BP Group Chief Economic Spencer Dale said during the webcast that the idea of classifying projects as low and high cost is misleading. Instead, wide bands of cost variation exist, and companies can be competitive if they’re lower in the band.

The review highlights the short-run adjustments and long run transitions in the global energy market. Last year, global energy demand was weak for a third consecutive year, growing by just 1%, around half the average growth rate of the past decade.
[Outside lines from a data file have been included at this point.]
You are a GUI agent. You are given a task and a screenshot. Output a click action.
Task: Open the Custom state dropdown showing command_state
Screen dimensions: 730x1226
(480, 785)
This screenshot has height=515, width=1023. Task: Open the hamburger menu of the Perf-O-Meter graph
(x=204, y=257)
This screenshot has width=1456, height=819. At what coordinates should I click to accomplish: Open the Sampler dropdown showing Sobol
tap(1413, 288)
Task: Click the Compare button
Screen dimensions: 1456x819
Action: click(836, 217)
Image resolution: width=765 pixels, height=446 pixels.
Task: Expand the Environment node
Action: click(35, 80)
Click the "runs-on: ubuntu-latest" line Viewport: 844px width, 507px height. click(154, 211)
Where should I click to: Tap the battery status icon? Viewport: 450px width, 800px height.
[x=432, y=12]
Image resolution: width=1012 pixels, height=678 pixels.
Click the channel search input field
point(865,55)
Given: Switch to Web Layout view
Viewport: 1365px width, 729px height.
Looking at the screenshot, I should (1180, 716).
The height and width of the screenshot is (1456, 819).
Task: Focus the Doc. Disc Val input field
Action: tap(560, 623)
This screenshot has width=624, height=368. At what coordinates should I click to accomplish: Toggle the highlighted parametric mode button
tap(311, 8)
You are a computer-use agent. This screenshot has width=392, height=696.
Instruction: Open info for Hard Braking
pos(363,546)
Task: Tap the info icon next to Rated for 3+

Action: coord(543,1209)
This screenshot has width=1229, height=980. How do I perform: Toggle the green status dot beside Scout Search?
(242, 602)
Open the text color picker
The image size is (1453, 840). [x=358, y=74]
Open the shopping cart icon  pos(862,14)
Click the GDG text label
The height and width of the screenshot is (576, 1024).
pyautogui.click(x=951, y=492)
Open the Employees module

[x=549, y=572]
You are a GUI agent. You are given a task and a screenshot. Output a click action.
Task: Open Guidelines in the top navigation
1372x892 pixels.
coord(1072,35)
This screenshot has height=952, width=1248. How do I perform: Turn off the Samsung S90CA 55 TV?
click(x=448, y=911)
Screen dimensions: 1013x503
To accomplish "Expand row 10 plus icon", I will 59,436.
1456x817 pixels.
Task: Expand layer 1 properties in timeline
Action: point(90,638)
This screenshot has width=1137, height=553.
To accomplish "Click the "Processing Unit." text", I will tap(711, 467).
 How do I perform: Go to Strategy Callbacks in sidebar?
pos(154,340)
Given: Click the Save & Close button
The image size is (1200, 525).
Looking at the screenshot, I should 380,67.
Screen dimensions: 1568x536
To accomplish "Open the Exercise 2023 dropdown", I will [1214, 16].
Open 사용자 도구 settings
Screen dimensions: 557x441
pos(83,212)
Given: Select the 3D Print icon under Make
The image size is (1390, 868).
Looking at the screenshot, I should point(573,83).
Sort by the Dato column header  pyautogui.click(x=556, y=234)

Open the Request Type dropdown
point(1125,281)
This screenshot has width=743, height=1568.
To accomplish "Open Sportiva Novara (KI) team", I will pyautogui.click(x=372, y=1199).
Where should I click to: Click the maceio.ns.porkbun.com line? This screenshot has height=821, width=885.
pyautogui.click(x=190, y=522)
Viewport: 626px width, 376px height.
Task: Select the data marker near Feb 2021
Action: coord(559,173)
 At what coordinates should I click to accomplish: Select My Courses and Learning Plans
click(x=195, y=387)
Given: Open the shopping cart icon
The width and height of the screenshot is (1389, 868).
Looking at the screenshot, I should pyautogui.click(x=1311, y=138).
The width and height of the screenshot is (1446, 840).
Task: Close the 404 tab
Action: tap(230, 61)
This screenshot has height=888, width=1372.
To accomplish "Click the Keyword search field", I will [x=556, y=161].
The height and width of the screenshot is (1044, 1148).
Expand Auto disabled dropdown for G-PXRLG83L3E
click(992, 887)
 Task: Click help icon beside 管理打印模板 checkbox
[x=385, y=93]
Once again, almost all this growth came from fast-growing developing economies, with China and India together accounting for half of all growth, BP said.

The year’s low prices drove demand for oil higher by 1.6%, while growth in production was limited to only 0.5%. As a result, the oil market returned broadly back into balance by mid-year, but prices continued to be depressed by the large overhang of built-up inventories.  Natural gas production was also adversely affected by low prices, growing by only 0.3%. US gas output fell in 2016, the first reduction since the advent of the shale revolution in the mid-2000s, BP stated.

Renewables were again the fastest growing of all energy sources, rising by 12%, BP found. Although providing still only 4% of total primary energy, the growth in renewables represented almost a third of the total growth in energy demand in 2016. In contrast, use of coal – the most carbon-intensive of the fossil fuels – fell steeply for a second year, down by 1.7%, primarily due to falling demand from both the US and China.

The combination of weak energy demand growth and the shifting fuel mix meant that global carbon emissions are estimated to have grown by only 0.1% – making 2016 the third consecutive year of flat or falling emissions. This marks the lowest three-year average for emissions growth since 1981-83.

“While welcome, it is not yet clear how much of this break from the past is structural and will persist,” said BP Group Chief Executive Bob Dudley. “We need to keep up our focus and efforts on reducing carbon emissions. BP supports the aims set out in the COP21 Paris meetings and is committed to playing our part to help achieve them.”